- Task list -
• 1. In the fraud article, rewrite the passage between "Fraud Image 1by" and "of those systems.", inclusive, putting "safeguards" in place of "controls".
• 2. Answer these questions from the fraud article:
(a) What does it call the oldest-known surviving code of law?
(b) What percentage of reported cases involved financial misstatements?
(c) What percentage of companies reporting fraud had been made whole?
• 3. According to the fraud article, which sectors are most often victimized by fraud?

- Text passage -
- - - - -

Fraud Image 1by Heather Raftery and Frank L. Holder 
FTI Consulting

This article was originally published on the FTI Journal website and is reprinted with permission.

Fraud occurs every day all over the world. Some companies take an “it won’t happen to us” approach; others implement controls to try to keep individuals likely to commit fraud from entering the business; and still others outsource the work of combating fraud to external auditors. These tactics and strategies are helpful but are limited. Companies must create lower risk environments for fraud. To do so, organizations first must understand their own corporate ecology — the interrelations between people and their workplace — and tailor controls to the nature of those systems.

Fraud may be as old as civilization itself. Fraudulent activity was mentioned in the Code of Hammurabi, the oldest-known surviving code of law dating to around 1772 B.C. Modern archaeologists often unearth counterfeit coins from cities long forgotten.

As long as there have been opportunities, there have been fraudsters.

Today, in an increasingly interconnected world, digital technologies that enable business to be conducted in the wink of an eye also help disguise the identities and machinations of the people conducting that business, thereby enabling fraud to become vastly more sophisticated and pervasive. Likewise, fraud’s impact — on businesses, stakeholders and entire economies — has similarly magnified.

According to the Association of Certified Fraud Examiners (ACFE), fraud includes:

1. Corruption (such as conflicts of interest and bribery)

2. Asset misappropriation (through theft or illegal diversions of cash or other assets)

3. Financial statement fraud (such as asset/revenue overstatement or understatement)

In its 2014 ACFE survey (Report to the Nations on Occupational Fraud and Abuse) the association estimated that the typical organization loses 5 percent of its revenues every year to fraud, with an average cost per incident of $145,000 among all cases reported. The global loss in 2013 approached $3.7 trillion.

Globally, asset misappropriation represents the large majority of fraudulent activity, comprising nearly 85 percent of the total cases of occupational fraud in 2013, with a median cost of $130,000 per case. Financial statement fraud was rarer — just 9 percent of reported cases involved financial misstatements — but in these cases, the estimated loss per incident exceeded $1 million. Interestingly, two or more of these types of fraud occurred together 30 percent of the time.

According to the ACFE report, the sectors most often victimized by fraud are banking/financial, government and public administration, and manufacturing; within these sectors, the real estate, mining, and oil and gas industries reported the largest median losses. However, it is important to note that fraud differs by region. While billing (financial statement) fraud is the most common in the United States and Canada, in developing economies such as those in Latin America and Asia, corruption is rife. Therefore, companies operating in multiple jurisdictions must take regional differences into consideration when devising their anti-fraud strategies.

In other words, there is no one-size-fits-all approach to combating fraud. Nevertheless, as challenging as this might be, developing a customized approach is crucial. In the most recent ACFE survey, more than half the companies reporting fraud had not recovered any of their losses, and only 14 percent had been made whole.

- - - - -

- Data excerpt -
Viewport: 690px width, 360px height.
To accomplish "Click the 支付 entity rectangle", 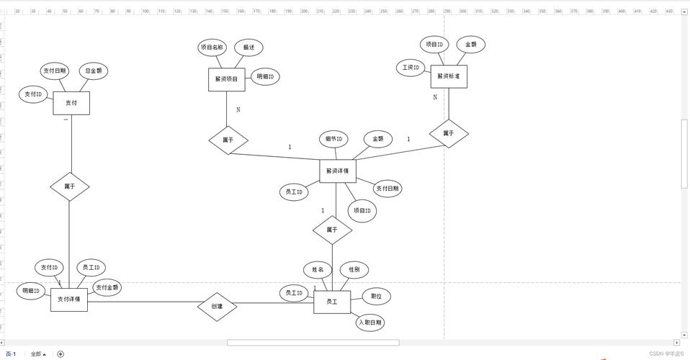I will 71,103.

- - - - -

- Exercise results -
• 1.
Fraud Image 1by Heather Raftery and Frank L. Holder 
FTI Consulting

This article was originally published on the FTI Journal website and is reprinted with permission.

Fraud occurs every day all over the world. Some companies take an “it won’t happen to us” approach; others implement safeguards to try to keep individuals likely to commit fraud from entering the business; and still others outsource the work of combating fraud to external auditors. These tactics and strategies are helpful but are limited. Companies must create lower risk environments for fraud. To do so, organizations first must understand their own corporate ecology — the interrelations between people and their workplace — and tailor safeguards to the nature of those systems.

• 2.
(a) The Code of Hammurabi
(b) 9 percent
(c) 14 percent

• 3.
- Banking/financial
- Government and public administration
- Manufacturing